Quoted text —
Case ID: pa_245/html/0519-01.html
Source: Caselaw Access Project
Author: {"author": "Per Curiam,", "license": "Public Domain", "url": "https://static.case.law/"}
Date Created: 2024-08-24T03:29:51.129683

Stratton, Appellant, v. Allegheny County.
    
      Constitutional law — Constitution of Pennsylvania — Article III, Sections 7 and SO — Act of April 18, 1918, P. L. 96 — Classification of cities and counties.
    
    1. The Act of April 18, 1913, P. L. 96, authorizing cities and counties wherein the county seat is within the limits of a city, to erect joint county and municipal buildings, is a general law and does not violate Article III, Section 7, of the Constitution, which provides that “the general assembly shall not pass any local or special law......regulating the affairs of counties, cities......nor shall any law be passed granting powers or privileges in any case where the granting of such powers and privileges shall have been provided for by general law, or where the courts have jurisdiction to grant the same or give the relief asked for,” nor does it violate Article III, Section 20, of the Constitution, which provides that the general assembly shall not delegate to any special commission, private corporation or association, any power to make, supervise or interfere with any municipal improvement.
    
      Municipalities — Contracts—Employment of architects — Increase of indebtedness.
    
    2. The provisions of the statutes requiring that contracts relating to city affairs shall be let after advertisement to the lowest responsible bidder, do not apply in the making of contracts for the employment of attorneys, physicians, engineers or others, involving professional skill. They ¿o not, therefore, apply to a contract by a city for the employment of an architect for the erection of a building, as an architect’s services involve professional skill, knowledge and judgment.
    3. Where a city has raised money by a bond issue for the construction of a municipal building, the making of a contract for the erection of such building cannot be construed as a further increase of indebtedness, where it does not appear that the money in hand will not be sufficient to answer all obligations imposed by the contract.
    Argued April 20, 1914.
    Appeal, No. 86, Oct. T., 1914, by plaintiff, from decree of C. P. Allegheny Co., Oct. T., 1913, No. 1981, in equity, refusing an injunction, in case of E. L. Stratton v. The County of Allegheny and The City of Pittsburgh and I. K. Campbell, J. Denny O’Neil and S. J. Toole, Commissioners of the County of Allegheny; William A. Magee, Mayor of said City of Pittsburgh, and E. S. Morrow, Controller, and John M. Goehring, E. Y. Babcock, Robert Garland, William A. Hoeveler, J. P. Kerr, P. J. McArdle, Enoch Rauh, W. G. Wilkins and S. S. Woodburn, Councilmen of said City of Pittsburgh.

What to do —
A - Answer these questions about the Stratton v. Allegheny County text:
(i) On what date was the case argued?
(ii) Which professions are named as examples of employment to which the lowest-bidder rules do not apply?
(iii) What did the decree appealed from refuse?
B - Print the part of the Stratton v. Allegheny County text that opens with the words containing "3. Where a city" and closes with "by the contract.".

Dataset section —

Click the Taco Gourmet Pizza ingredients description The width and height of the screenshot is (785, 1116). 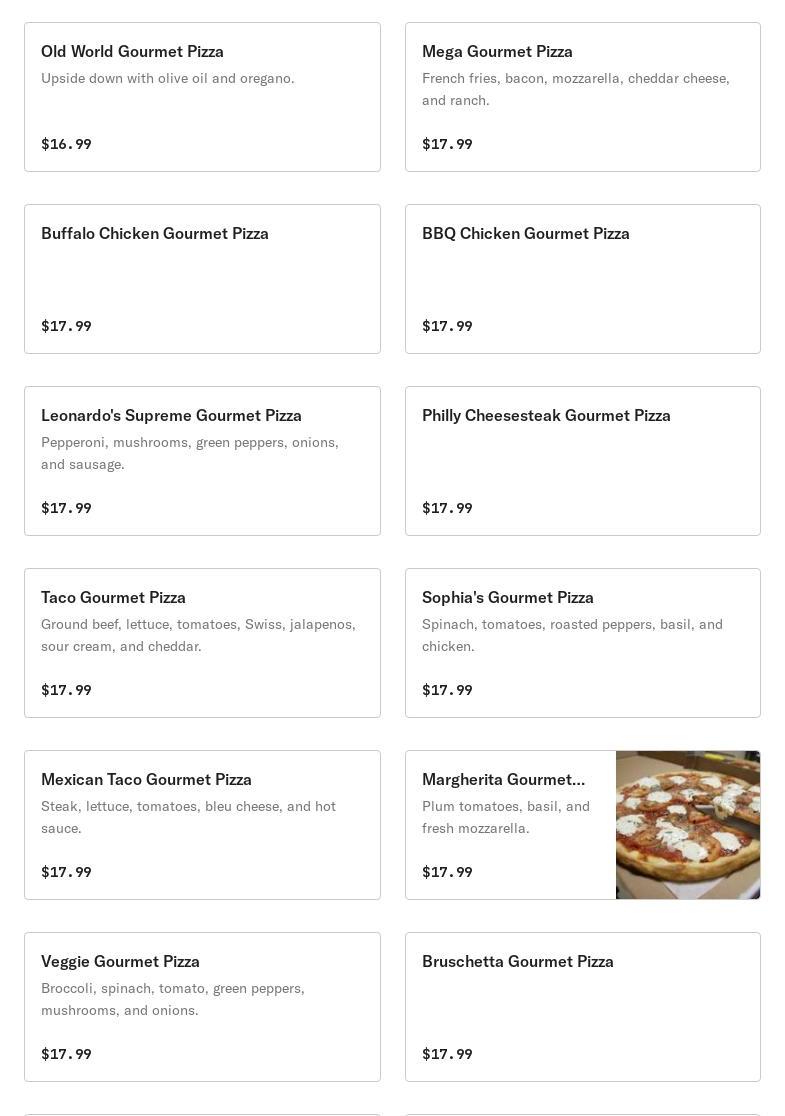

Problem solutions —
A -
(i) April 20, 1914
(ii) Attorneys, physicians, engineers, or others involving professional skill
(iii) An injunction

B -
3. Where a city has raised money by a bond issue for the construction of a municipal building, the making of a contract for the erection of such building cannot be construed as a further increase of indebtedness, where it does not appear that the money in hand will not be sufficient to answer all obligations imposed by the contract.